[Item position entries]
=-=-=-=-=
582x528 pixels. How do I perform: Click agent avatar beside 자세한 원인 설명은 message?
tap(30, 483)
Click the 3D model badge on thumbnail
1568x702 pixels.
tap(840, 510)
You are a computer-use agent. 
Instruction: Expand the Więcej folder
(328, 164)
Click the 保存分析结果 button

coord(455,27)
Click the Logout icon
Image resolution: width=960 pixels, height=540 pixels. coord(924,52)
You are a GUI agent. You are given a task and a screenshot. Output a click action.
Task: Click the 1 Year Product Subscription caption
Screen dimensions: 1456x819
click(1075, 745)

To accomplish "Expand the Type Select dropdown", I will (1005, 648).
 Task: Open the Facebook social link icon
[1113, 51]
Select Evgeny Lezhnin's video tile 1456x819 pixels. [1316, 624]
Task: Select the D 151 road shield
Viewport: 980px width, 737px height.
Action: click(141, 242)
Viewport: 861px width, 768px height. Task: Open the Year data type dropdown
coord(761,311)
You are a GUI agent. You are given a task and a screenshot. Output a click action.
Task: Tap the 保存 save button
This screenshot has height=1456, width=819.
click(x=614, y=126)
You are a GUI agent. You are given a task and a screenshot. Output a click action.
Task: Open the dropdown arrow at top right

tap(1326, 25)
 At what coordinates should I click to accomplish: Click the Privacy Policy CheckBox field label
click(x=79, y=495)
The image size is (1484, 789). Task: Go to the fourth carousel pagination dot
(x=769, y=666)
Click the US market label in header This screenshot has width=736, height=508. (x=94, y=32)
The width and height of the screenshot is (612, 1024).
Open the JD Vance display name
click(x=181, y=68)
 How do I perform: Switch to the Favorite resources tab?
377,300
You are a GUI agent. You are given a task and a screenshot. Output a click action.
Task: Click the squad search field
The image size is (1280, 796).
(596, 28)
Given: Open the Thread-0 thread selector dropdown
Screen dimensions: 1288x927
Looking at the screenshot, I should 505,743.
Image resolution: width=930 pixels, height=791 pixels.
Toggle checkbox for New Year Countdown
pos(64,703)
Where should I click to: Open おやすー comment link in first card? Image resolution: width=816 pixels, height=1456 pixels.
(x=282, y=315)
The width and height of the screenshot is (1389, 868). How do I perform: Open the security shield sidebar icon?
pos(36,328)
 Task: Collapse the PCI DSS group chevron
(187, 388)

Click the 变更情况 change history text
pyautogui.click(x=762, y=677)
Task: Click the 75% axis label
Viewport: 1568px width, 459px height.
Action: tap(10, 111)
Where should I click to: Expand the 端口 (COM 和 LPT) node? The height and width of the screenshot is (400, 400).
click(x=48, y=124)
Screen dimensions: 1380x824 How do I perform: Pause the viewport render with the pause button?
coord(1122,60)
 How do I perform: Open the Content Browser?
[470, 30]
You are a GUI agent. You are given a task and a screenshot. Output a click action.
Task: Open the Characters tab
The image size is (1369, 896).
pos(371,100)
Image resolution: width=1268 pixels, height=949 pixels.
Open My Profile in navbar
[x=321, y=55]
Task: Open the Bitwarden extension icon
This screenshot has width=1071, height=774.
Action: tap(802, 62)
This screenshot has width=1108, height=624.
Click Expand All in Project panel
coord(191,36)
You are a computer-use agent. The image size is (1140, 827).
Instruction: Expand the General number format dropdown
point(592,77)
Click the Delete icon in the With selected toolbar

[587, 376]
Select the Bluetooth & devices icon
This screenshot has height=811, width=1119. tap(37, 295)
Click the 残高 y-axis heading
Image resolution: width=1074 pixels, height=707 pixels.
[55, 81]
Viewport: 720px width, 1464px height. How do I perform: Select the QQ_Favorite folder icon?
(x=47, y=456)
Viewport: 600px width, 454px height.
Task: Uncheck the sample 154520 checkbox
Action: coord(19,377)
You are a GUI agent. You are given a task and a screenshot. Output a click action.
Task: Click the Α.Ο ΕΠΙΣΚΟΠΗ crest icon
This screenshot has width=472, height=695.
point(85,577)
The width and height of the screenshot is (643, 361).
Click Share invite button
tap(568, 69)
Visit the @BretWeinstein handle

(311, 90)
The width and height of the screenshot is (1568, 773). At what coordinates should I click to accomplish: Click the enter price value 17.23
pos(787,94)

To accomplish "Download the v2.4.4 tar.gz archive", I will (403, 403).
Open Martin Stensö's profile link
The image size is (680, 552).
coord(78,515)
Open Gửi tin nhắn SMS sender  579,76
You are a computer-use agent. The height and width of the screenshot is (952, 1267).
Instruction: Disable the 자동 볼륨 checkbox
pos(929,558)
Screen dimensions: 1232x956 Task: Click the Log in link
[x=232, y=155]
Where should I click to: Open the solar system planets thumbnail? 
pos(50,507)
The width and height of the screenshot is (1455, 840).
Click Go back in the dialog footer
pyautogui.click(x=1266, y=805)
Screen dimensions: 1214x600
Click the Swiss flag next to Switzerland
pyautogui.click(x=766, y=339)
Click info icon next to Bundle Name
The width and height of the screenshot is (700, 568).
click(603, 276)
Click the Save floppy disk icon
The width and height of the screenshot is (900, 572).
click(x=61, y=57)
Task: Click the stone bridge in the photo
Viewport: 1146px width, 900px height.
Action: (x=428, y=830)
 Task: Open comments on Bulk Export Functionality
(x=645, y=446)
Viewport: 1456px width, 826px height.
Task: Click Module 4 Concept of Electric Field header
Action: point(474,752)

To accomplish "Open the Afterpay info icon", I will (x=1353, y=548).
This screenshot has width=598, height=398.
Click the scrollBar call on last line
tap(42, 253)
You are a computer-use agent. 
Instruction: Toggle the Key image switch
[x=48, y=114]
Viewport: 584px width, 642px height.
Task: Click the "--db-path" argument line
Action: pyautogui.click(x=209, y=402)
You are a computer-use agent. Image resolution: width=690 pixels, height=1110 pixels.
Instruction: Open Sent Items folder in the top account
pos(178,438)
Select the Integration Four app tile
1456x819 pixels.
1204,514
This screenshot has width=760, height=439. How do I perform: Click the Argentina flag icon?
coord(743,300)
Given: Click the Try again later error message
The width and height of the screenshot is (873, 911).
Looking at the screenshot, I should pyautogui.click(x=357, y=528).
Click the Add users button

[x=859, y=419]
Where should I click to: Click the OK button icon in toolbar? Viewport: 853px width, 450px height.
=-=-=-=-=
Reproduce the lines between the one holding "Given: Open the" and the one holding "Action: tap(10, 111)", inclusive, with no changes.

Given: Open the Thread-0 thread selector dropdown
Screen dimensions: 1288x927
Looking at the screenshot, I should 505,743.
Image resolution: width=930 pixels, height=791 pixels.
Toggle checkbox for New Year Countdown
pos(64,703)
Where should I click to: Open おやすー comment link in first card? Image resolution: width=816 pixels, height=1456 pixels.
(x=282, y=315)
The width and height of the screenshot is (1389, 868). How do I perform: Open the security shield sidebar icon?
pos(36,328)
 Task: Collapse the PCI DSS group chevron
(187, 388)

Click the 变更情况 change history text
pyautogui.click(x=762, y=677)
Task: Click the 75% axis label
Viewport: 1568px width, 459px height.
Action: tap(10, 111)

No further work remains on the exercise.